An estimated 15,000 people gathered at the site, according to organizers with Coal Mining Our Future, to take part in a rally against the “cap-and-trade” bill recently approved by the U.S. House of Representatives.
The bill seeks to place limits on the amount of greenhouse gases that can be emitted from coal-fired power plants and forces companies to purchase permits for the right to burn carbon emitting fuel, a part of the plan critics say could cause a drastic increase in power bills for the everyday consumer and make burning coal impractical for these companies.
Many present at Saturday’s rally said coal is inextricably intertwined in the society and economy of Eastern Kentucky, and damage to the industry is bad for the region.
Mike Eversole, of Perry County, works for International Coal Group and said he attended the rally to show his support for the industry and the jobs it provides. He noted that he couldn’t predict what the cap-and-trade bill would do to the industry, but if the mining of coal halts, so does the economy of Eastern Kentucky.
“If there wasn’t coal there wouldn’t be electricity,” he said. “There wouldn’t be a whole lot of other stuff, because about everything ties into coal. Not only that, but wherever there was coal mines in the towns, it would hurt the economy.”
The rally was held on a former surface mining site near Hindman, and many made note of the fact that the Sportsplex itself is being paid for with coal severance funds. The Perry County Fiscal Court had on display several items used within the county paid for by coal severance receipts, such as one of the ambulances used at the Perry County Ambulance Authority, as a display of how coal mining had made an impact on the services local govnerment can provide.
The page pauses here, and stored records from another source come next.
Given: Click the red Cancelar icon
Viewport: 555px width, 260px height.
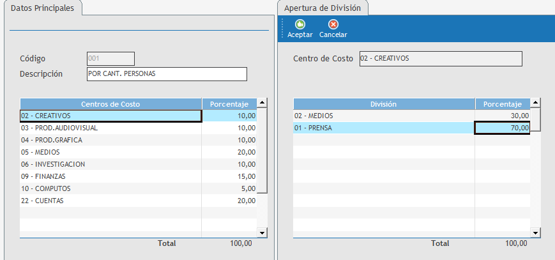Looking at the screenshot, I should point(333,24).
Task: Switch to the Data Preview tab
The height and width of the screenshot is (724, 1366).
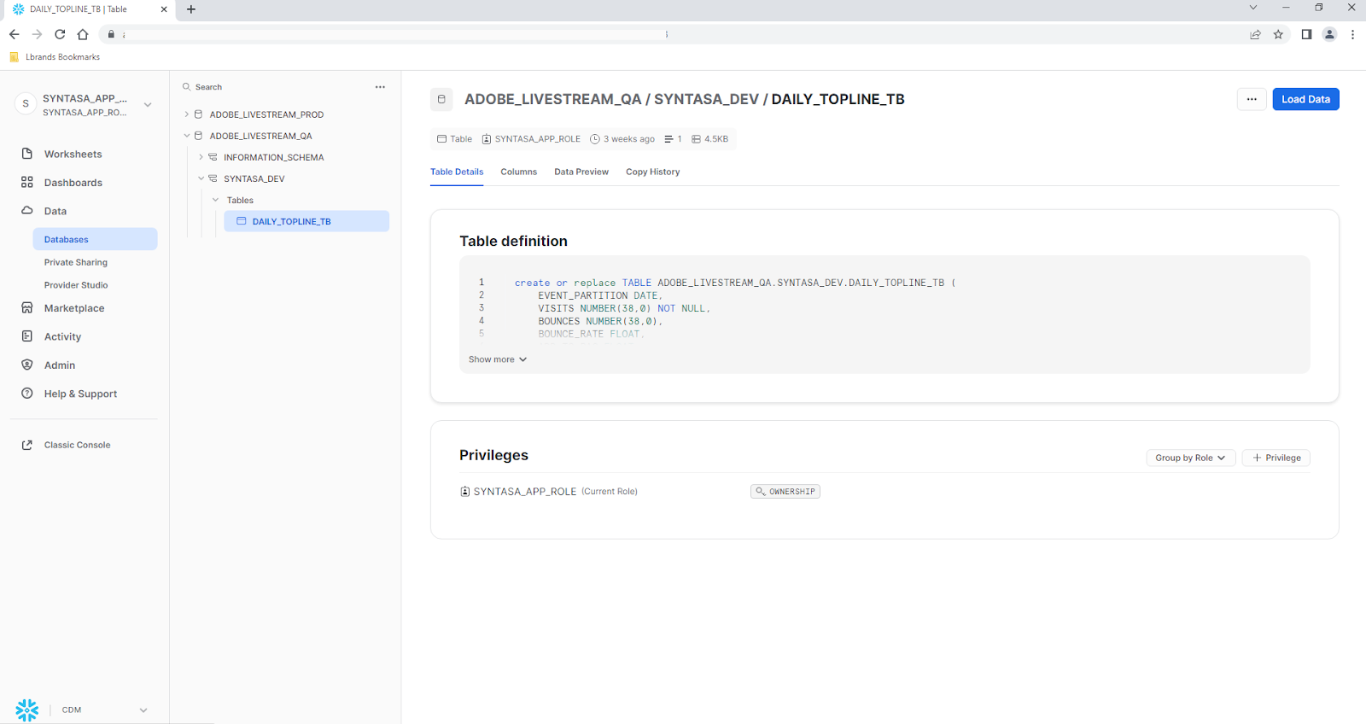Action: [x=581, y=172]
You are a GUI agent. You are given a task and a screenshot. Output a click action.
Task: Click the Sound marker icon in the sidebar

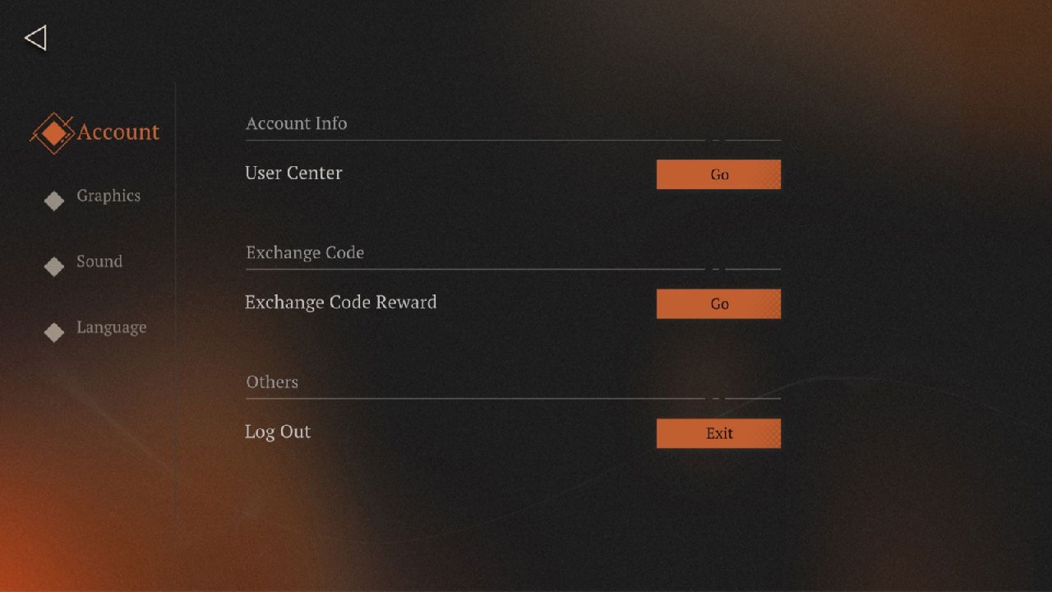tap(53, 266)
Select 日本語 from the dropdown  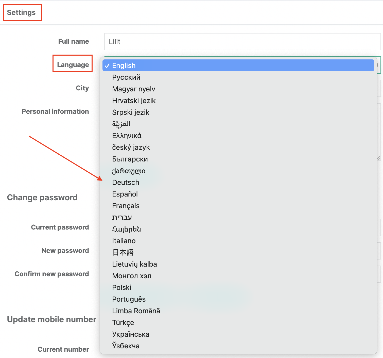click(x=123, y=252)
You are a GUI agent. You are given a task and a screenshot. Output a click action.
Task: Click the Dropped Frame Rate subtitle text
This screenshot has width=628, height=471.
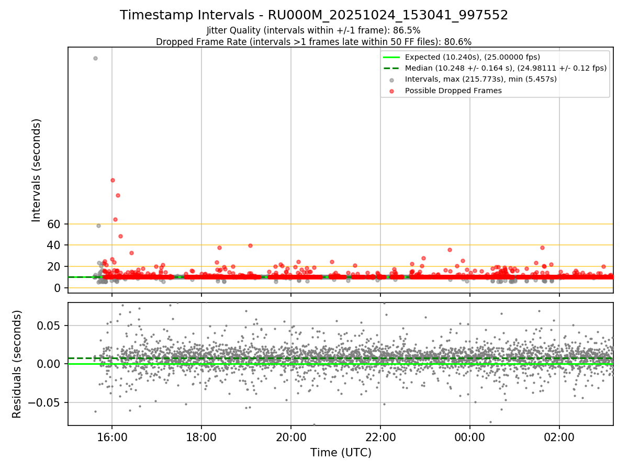pos(313,42)
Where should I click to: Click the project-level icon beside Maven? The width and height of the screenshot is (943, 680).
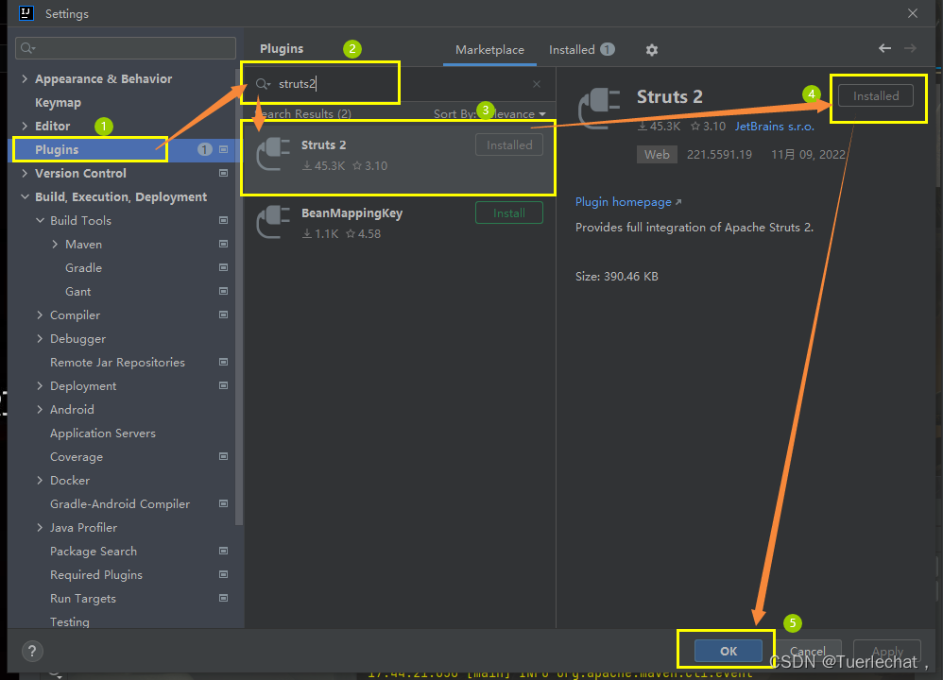(x=223, y=244)
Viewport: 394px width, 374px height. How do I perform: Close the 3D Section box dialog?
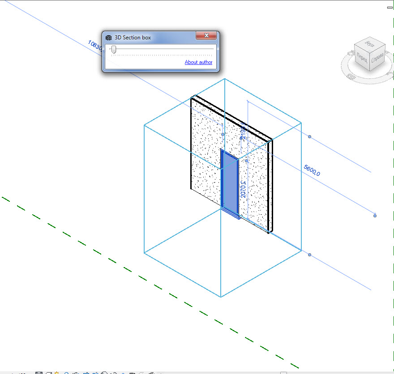[206, 35]
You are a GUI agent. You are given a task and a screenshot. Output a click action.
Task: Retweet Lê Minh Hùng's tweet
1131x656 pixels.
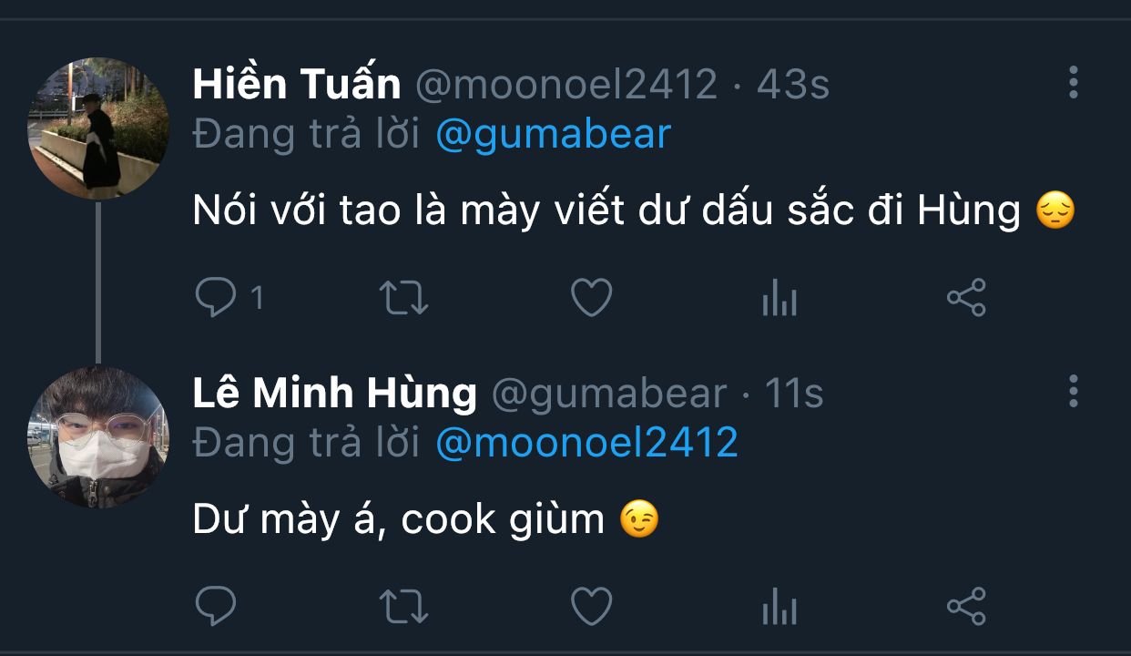[403, 606]
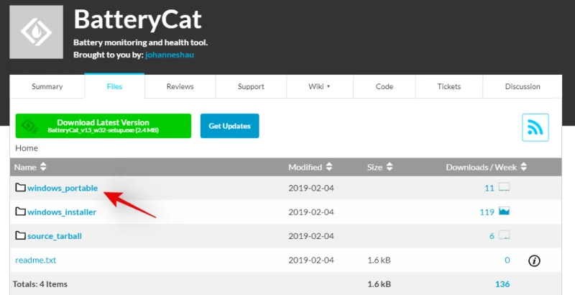Open the Reviews tab

(x=180, y=86)
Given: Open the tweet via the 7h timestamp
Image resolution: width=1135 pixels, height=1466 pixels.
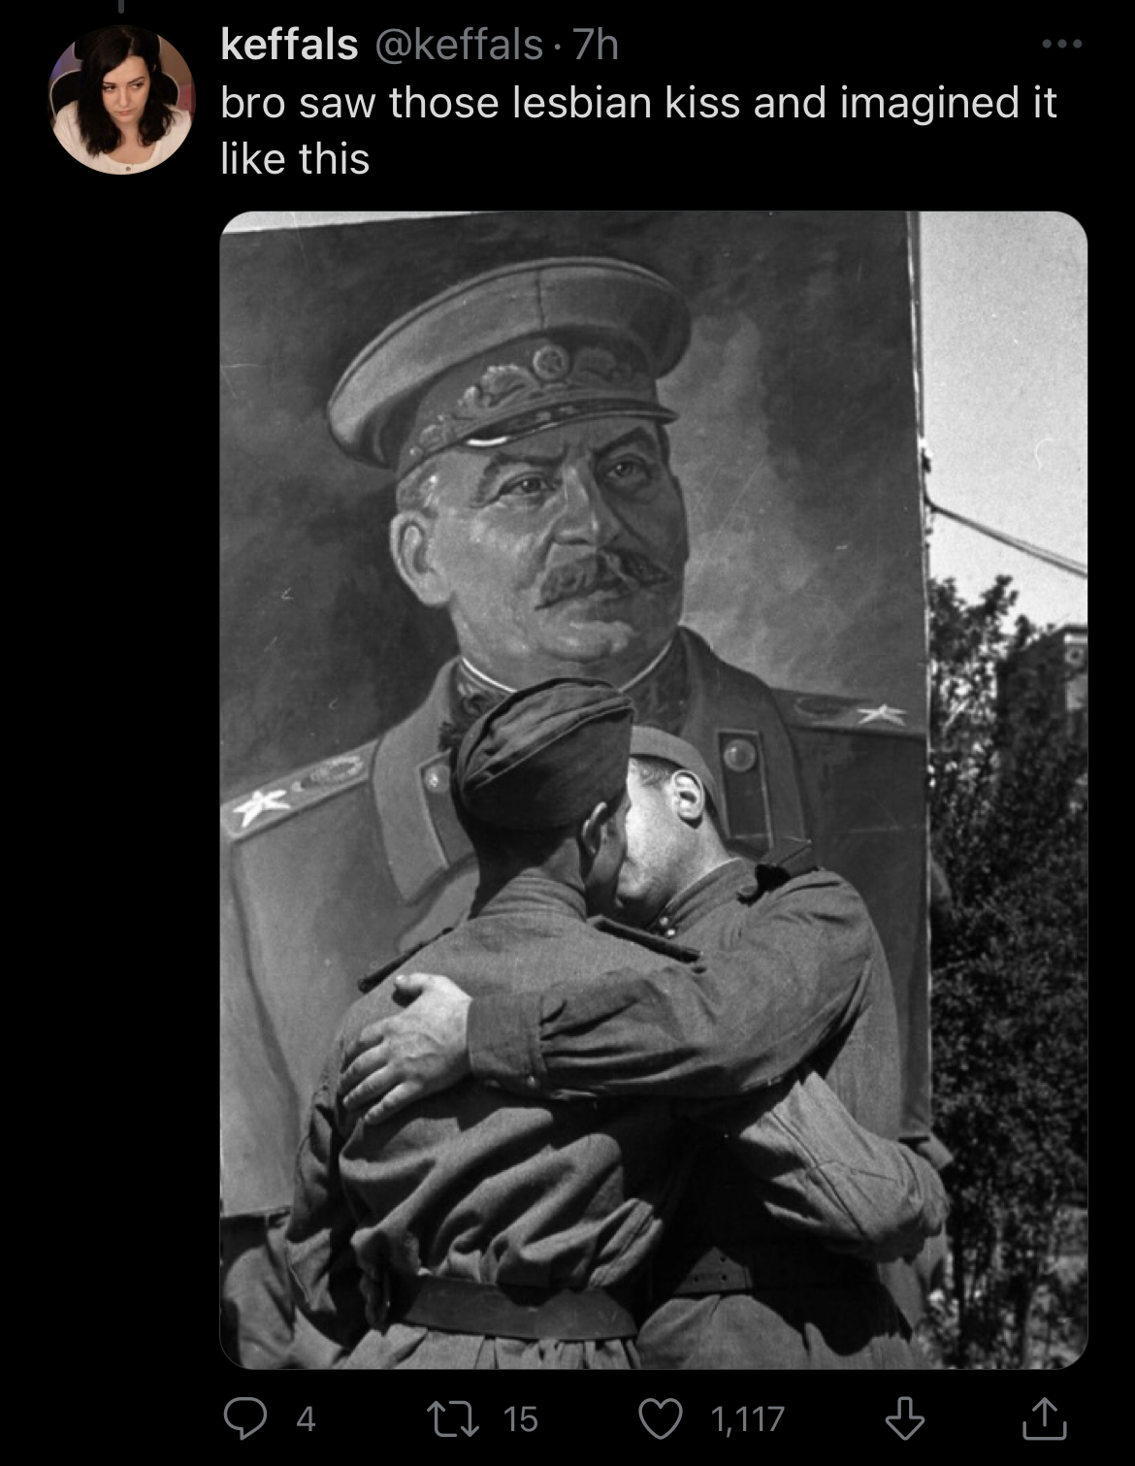Looking at the screenshot, I should point(597,45).
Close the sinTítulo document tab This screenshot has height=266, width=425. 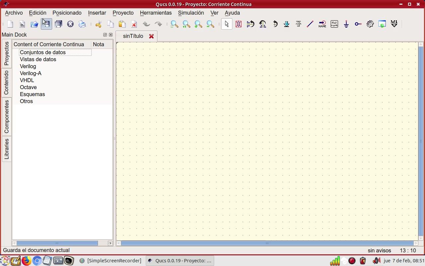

Mixed in with the miners and their families were several local and state politicians, both Democrat and Republican, from several counties in Kentucky, and they all had something to say about the effects cap-and-trade would have on the everyday consumer’s wallet.
“The administration in Washington with the cap-and-trade bill, they’re after us. All they’re doing is a hidden tax,” said Democratic state Rep. Fitz Steele, of Hazard. “We’re going to pay 25 to 40 percent higher at least in energy prices, not counting our food and fuel prices, and not counting when people get laid off and lose jobs. We’re going to have to help take care of them, too, which that means other programs will be cut on down the line. It will be a domino effect.”
State Sen. Brandon Smith, a Republican from Hazard, noted that party and county line politics didn’t seem to play in Saturday’s rally.
“People are all together for one cause, that we obviously want to impact or shape the cap-and-trade issue where it doesn’t just wipe us out,” he said, adding that coal could lead the country down a path to energy independence. “Everybody complains about us, wanting us to be fuel independent, and yet we’re purchasing oil and borrowing money from countries that hate us. The only thing we have that every side has looked at and said it could make us independent is coal, and we’ve turned our back on it.”
State Sen. Robert Stivers, R-Manchester, had some harsh words for the Democratic leadership in Washington, saying House Speaker Nancy Pelosi and Senate Majority Leader Harry Reid don’t have the best interests of Eastern Kentuckians in mind.
“There’s people in Washington named Pelosi and Reid. I want you to remember those names,” Stivers told the crowd. “because anybody that walks up there, and they want to sit here and say they want to talk the talk, and they’re going to walk up to Washington and walk the walk with them, they’re not walking the walk with us.”
Several other speakers were included in Saturday’s rally, including Perry County Judge Executive Denny Ray Noble, Knott County Judge Executive Randy Thompson, and state Rep. Keith Hall.
Haven King with Coal Mining Our Future noted that Saturday’s rally was in part a gauge to see how much support the coal industry could muster for a later rally in Washington, D.C. According to King, the estimated 15,000 people who showed up this past weekend illustrated that there is enough interest in traveling to the nation’s capital to hold a similar event.
“We’ve got plans to go to Washington,” King said, noting that the next rally will be held after Congress comes back into session. “They come back Sept. 7, so we’re trying to plan around that and see.”
Hundreds of people have already signed up and said they will attend the rally in Washington, and King added that his group has been in contact with coal associations in several other states in an attempt to gain more support. King said for local residents, he believes transportation will be provided to the nation’s capital, and those interested can email Coal Mining Our Future at firstname.lastname@example.org for details.
“We’ve got the interest, we saw that the people came together,” he added. “Those people were fired up because I think they’re realizing Congress is moving too fast, and we need to slow them down.”
Eventually the country needs to move to use more renewable energy, and everyone realizes this fact, King continued.
“We’re not against renewable energy,” he explained, adding that the country should move to make wind and solar technology more efficient. He also added that the country should have moved to utilize coal-to-fuel technology 30 years ago as well.
King said he thinks eventually some political campaigns in the state could hinge on the coal issue, and he doesn’t see how people from Eastern Kentucky could overwhelmingly vote for candidates taking the anti-coal stance.
“I don’t see how someone from Eastern Kentucky could vote fro someone that’s against coal,” he said. “Without coal, you know what we’d be.”